光の粒子が森の奥に溶けていくような映像美と、耳から離れない旋律。Ori and the Will of the Wisps の第一印象はそこにあるが、このゲームの本質は「美しい」という形容詞の外側にある。精霊オリを操り、失われた仲間フクロウのクウを探す旅は、アクションプラットフォーマーとして徹底的に磨き上げられた体験だ。前作 Ori and the Blind Forest から大きく刷新されたのは戦闘システムで、単なる回避・攻撃の繰り返しではなく、地形・敵・自分の動きが絡み合う立体的な判断が求められる。「感動する絵本」ではなく「手応えのある冒険」として、このゲームは着地している。
戦いのリズムと身体感覚
オリの移動は「吸い付く」という感触よりも「空気を掴む」に近い。壁を蹴り、エアダッシュで弧を描き、敵の投げた矢を叩き返す——一連の動作がシームレスに繋がったとき、操作そのものがリズムゲームの様相を帯びる。スピリットエッジやスピリットアークといった複数の武器は用途が明確に分かれており、遠距離の敵を崩しながら接近して叩き込む、という戦術的な組み立てが自然と生まれる。

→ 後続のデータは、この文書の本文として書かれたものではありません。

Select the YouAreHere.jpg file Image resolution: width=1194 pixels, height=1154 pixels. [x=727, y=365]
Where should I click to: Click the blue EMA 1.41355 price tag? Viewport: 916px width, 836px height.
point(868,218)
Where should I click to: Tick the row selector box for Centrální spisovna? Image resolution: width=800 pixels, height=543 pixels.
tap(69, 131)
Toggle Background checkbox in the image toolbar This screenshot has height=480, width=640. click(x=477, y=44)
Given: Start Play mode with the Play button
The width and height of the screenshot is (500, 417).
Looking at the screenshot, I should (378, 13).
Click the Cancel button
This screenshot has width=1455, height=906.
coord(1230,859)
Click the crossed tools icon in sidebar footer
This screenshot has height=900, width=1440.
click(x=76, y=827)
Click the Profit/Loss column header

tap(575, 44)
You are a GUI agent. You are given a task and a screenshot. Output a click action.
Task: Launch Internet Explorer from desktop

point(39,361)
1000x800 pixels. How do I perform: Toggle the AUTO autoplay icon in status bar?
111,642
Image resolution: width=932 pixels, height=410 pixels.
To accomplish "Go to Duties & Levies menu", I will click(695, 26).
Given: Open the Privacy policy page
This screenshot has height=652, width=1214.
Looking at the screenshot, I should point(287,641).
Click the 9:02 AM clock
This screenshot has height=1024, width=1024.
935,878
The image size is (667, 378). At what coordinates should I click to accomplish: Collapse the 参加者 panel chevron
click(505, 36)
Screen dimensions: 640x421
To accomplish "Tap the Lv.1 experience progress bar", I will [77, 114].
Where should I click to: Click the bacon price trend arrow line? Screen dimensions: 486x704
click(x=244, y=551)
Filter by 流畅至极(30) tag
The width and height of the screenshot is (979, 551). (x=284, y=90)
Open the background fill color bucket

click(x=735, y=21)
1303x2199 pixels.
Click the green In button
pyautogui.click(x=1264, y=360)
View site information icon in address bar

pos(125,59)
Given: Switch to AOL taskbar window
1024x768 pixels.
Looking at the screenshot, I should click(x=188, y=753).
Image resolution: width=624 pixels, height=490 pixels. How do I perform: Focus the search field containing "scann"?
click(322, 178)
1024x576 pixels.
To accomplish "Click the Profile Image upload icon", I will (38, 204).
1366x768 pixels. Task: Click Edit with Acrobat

特にボス戦は「パターン暗記」ではなく「動きを読む」ことが求められるため、攻略できたときの満足感が大きい。Hollow Knight の重厚な剣戟とは異なり、オリの戦闘は軽快で浮遊感があるが、それでいて油断すれば即死する緊張感も持っている。
難易度設計の哲学
本作には「簡単・標準・難しい・1ライフ」という幅広い難易度設定が用意されている。注目すべきはカスタム設定で、ダメージ量・エネルギー回復速度・チェックポイント頻度をそれぞれ独立して調整できる。これは「難しいアクションが苦手だが世界観を楽しみたい」という層と「死にゲー的な緊張感を求める」層の両方を取り込む設計思想だ。ただし、デフォルトの標準難易度でも中盤以降のプラットフォームセクションはそれなりの反射神経を要求する。Celeste のように「補助設定を使っても完走できる」という明確なメッセージを持つ作品と比較すると、難易度カスタムの存在が十分に周知されていない印象がある。初見でつまずいた場合は、設定を見直すことを躊躇わなくていい。
プレイ環境の目安
コントローラーでのプレイを強く推奨する。フルコントローラーサポートが明記されており、アナログスティックによる入力が繊細な飛び込みやタイミング操作に直結する。キーボード・マウスでも遊べるが、Ori の空中移動の気持ちよさはコントローラーで初めて完成する。HDR対応も見逃せない点で、対応ディスプレイであれば森の光と影の質感が一段上がる。プレイ時間は本編クリアまで10〜12時間、コンプリートを目指すと15時間前後。Steamクラウド対応のため、PC環境が変わっても進捗は維持される。
この旅は一人で完結する
Will of the Wisps はマルチプレイや協力プレイを持たない、完全なソロ体験として設計されている。これは欠点ではなく、意図的な選択だ。オリの孤独と使命感、世界に点在するキャラクターとの短い交流——これらは一人のプレイヤーが静かに向き合うことで初めて機能する感情設計だ。友人と画面を囲みながら遊ぶ体験とは異なる、「自分だけの旅」として完結する種類のゲームがある。本作はそちら側にある。プレイ後に誰かと語り合いたくなるゲームだが、プレイ中は孤独でいい。
価格と体験の釣り合い
¥783という価格帯は、セール時の価格としてもフルプライスとしても納得感が高い。映像・音楽・操作感の水準は、数倍の価格帯のゲームと並べても遜色がない。Gareth Cokerによるサウンドトラックは単品で購入する価値があると言われるほどの完成度であり、それがゲームプレイ全体を包んでいる。ただし、メトロイドヴァニアとしての「地図探索・新能力解放による地形開拓」という骨格に魅力を感じない場合、美しさだけで10時間を持続させるのは難しいかもしれない。同ジャンルをすでに遊んだことがある人間にとっては「最良の一本」になり得るが、初めてメトロイドヴァニアに触れる人には、Hollow Knight や Dead Cells と並べて検討することを勧める。それでも¥783という価格は、その選択の敷居を大きく下げてくれる。